* Your goal *
Copy these entries word for word.

[Records in a dataset]
|---|

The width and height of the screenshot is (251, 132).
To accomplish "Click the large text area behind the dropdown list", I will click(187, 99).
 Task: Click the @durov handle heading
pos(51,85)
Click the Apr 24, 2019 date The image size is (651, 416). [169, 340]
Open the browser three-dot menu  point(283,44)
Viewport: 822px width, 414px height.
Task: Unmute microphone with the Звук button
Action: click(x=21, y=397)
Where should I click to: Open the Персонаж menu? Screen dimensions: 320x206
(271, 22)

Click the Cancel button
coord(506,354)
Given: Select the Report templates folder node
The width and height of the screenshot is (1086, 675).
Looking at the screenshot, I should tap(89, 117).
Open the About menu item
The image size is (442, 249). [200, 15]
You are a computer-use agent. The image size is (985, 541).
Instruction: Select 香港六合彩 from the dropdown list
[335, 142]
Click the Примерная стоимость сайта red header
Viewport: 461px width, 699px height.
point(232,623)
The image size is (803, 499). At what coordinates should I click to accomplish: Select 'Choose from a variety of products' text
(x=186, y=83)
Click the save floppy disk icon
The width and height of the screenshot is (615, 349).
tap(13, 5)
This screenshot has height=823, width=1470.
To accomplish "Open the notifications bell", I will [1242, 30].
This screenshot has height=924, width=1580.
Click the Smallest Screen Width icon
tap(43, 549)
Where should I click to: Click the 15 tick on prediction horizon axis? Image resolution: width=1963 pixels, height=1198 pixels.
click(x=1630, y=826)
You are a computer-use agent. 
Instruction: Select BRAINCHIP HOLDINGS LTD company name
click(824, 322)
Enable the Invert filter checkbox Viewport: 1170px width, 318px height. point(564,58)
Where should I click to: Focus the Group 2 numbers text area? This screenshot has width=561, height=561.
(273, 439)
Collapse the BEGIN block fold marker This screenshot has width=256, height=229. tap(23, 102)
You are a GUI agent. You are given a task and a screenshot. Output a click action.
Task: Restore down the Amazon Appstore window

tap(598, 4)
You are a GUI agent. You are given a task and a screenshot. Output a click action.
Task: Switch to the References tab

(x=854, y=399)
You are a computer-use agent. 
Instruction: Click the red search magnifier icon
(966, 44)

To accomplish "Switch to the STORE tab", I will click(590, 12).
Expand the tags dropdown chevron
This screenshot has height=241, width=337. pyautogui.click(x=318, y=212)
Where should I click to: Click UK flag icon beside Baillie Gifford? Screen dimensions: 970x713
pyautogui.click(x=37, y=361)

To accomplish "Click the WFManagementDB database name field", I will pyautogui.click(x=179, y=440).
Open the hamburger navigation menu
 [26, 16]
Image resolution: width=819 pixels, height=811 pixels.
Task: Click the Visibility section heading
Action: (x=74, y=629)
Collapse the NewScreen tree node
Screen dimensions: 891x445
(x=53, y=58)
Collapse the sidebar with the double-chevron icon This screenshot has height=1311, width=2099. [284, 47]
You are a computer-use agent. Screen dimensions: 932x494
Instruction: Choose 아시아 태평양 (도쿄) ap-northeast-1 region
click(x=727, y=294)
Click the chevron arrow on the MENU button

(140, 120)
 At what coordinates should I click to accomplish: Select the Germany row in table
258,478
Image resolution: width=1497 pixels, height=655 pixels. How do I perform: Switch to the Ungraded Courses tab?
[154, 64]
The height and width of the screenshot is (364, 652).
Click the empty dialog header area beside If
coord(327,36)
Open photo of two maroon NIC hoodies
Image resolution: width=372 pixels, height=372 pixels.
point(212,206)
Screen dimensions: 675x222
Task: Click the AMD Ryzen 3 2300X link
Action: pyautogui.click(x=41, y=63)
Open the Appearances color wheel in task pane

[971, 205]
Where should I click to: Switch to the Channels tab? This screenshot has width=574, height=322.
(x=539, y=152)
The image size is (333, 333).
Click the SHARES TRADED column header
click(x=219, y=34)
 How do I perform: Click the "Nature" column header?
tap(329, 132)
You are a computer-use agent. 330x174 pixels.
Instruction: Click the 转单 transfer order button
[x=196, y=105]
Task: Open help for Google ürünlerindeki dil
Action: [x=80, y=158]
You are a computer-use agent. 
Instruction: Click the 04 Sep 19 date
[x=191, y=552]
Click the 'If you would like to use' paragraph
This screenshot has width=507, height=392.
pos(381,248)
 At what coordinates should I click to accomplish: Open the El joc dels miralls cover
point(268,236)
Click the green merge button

|---|

* Exercise response *
The width and height of the screenshot is (251, 132).
To accomplish "Click the large text area behind the dropdown list", I will click(187, 99).
 Task: Click the @durov handle heading
pos(51,85)
Click the Apr 24, 2019 date The image size is (651, 416). [169, 340]
Open the browser three-dot menu  point(283,44)
Viewport: 822px width, 414px height.
Task: Unmute microphone with the Звук button
Action: click(x=21, y=397)
Where should I click to: Open the Персонаж menu? Screen dimensions: 320x206
(271, 22)

Click the Cancel button
coord(506,354)
Given: Select the Report templates folder node
The width and height of the screenshot is (1086, 675).
Looking at the screenshot, I should tap(89, 117).
Open the About menu item
The image size is (442, 249). [200, 15]
You are a computer-use agent. The image size is (985, 541).
Instruction: Select 香港六合彩 from the dropdown list
[335, 142]
Click the Примерная стоимость сайта red header
Viewport: 461px width, 699px height.
point(232,623)
The image size is (803, 499). At what coordinates should I click to accomplish: Select 'Choose from a variety of products' text
(x=186, y=83)
Click the save floppy disk icon
The width and height of the screenshot is (615, 349).
tap(13, 5)
This screenshot has height=823, width=1470.
To accomplish "Open the notifications bell", I will [1242, 30].
This screenshot has height=924, width=1580.
Click the Smallest Screen Width icon
tap(43, 549)
Where should I click to: Click the 15 tick on prediction horizon axis? Image resolution: width=1963 pixels, height=1198 pixels.
click(x=1630, y=826)
You are a computer-use agent. 
Instruction: Select BRAINCHIP HOLDINGS LTD company name
click(824, 322)
Enable the Invert filter checkbox Viewport: 1170px width, 318px height. point(564,58)
Where should I click to: Focus the Group 2 numbers text area? This screenshot has width=561, height=561.
(273, 439)
Collapse the BEGIN block fold marker This screenshot has width=256, height=229. tap(23, 102)
You are a GUI agent. You are given a task and a screenshot. Output a click action.
Task: Restore down the Amazon Appstore window

tap(598, 4)
You are a GUI agent. You are given a task and a screenshot. Output a click action.
Task: Switch to the References tab

(x=854, y=399)
You are a computer-use agent. 
Instruction: Click the red search magnifier icon
(966, 44)

To accomplish "Switch to the STORE tab", I will click(590, 12).
Expand the tags dropdown chevron
This screenshot has height=241, width=337. pyautogui.click(x=318, y=212)
Where should I click to: Click UK flag icon beside Baillie Gifford? Screen dimensions: 970x713
pyautogui.click(x=37, y=361)

To accomplish "Click the WFManagementDB database name field", I will pyautogui.click(x=179, y=440).
Open the hamburger navigation menu
 [26, 16]
Image resolution: width=819 pixels, height=811 pixels.
Task: Click the Visibility section heading
Action: (x=74, y=629)
Collapse the NewScreen tree node
Screen dimensions: 891x445
(x=53, y=58)
Collapse the sidebar with the double-chevron icon This screenshot has height=1311, width=2099. [284, 47]
You are a computer-use agent. Screen dimensions: 932x494
Instruction: Choose 아시아 태평양 (도쿄) ap-northeast-1 region
click(x=727, y=294)
Click the chevron arrow on the MENU button

(140, 120)
 At what coordinates should I click to accomplish: Select the Germany row in table
258,478
Image resolution: width=1497 pixels, height=655 pixels. How do I perform: Switch to the Ungraded Courses tab?
[154, 64]
The height and width of the screenshot is (364, 652).
Click the empty dialog header area beside If
coord(327,36)
Open photo of two maroon NIC hoodies
Image resolution: width=372 pixels, height=372 pixels.
point(212,206)
Screen dimensions: 675x222
Task: Click the AMD Ryzen 3 2300X link
Action: pyautogui.click(x=41, y=63)
Open the Appearances color wheel in task pane

[971, 205]
Where should I click to: Switch to the Channels tab? This screenshot has width=574, height=322.
(x=539, y=152)
The image size is (333, 333).
Click the SHARES TRADED column header
click(x=219, y=34)
 How do I perform: Click the "Nature" column header?
tap(329, 132)
You are a computer-use agent. 330x174 pixels.
Instruction: Click the 转单 transfer order button
[x=196, y=105]
Task: Open help for Google ürünlerindeki dil
Action: [x=80, y=158]
You are a computer-use agent. 
Instruction: Click the 04 Sep 19 date
[x=191, y=552]
Click the 'If you would like to use' paragraph
This screenshot has width=507, height=392.
pos(381,248)
 At what coordinates should I click to accomplish: Open the El joc dels miralls cover
point(268,236)
Click the green merge button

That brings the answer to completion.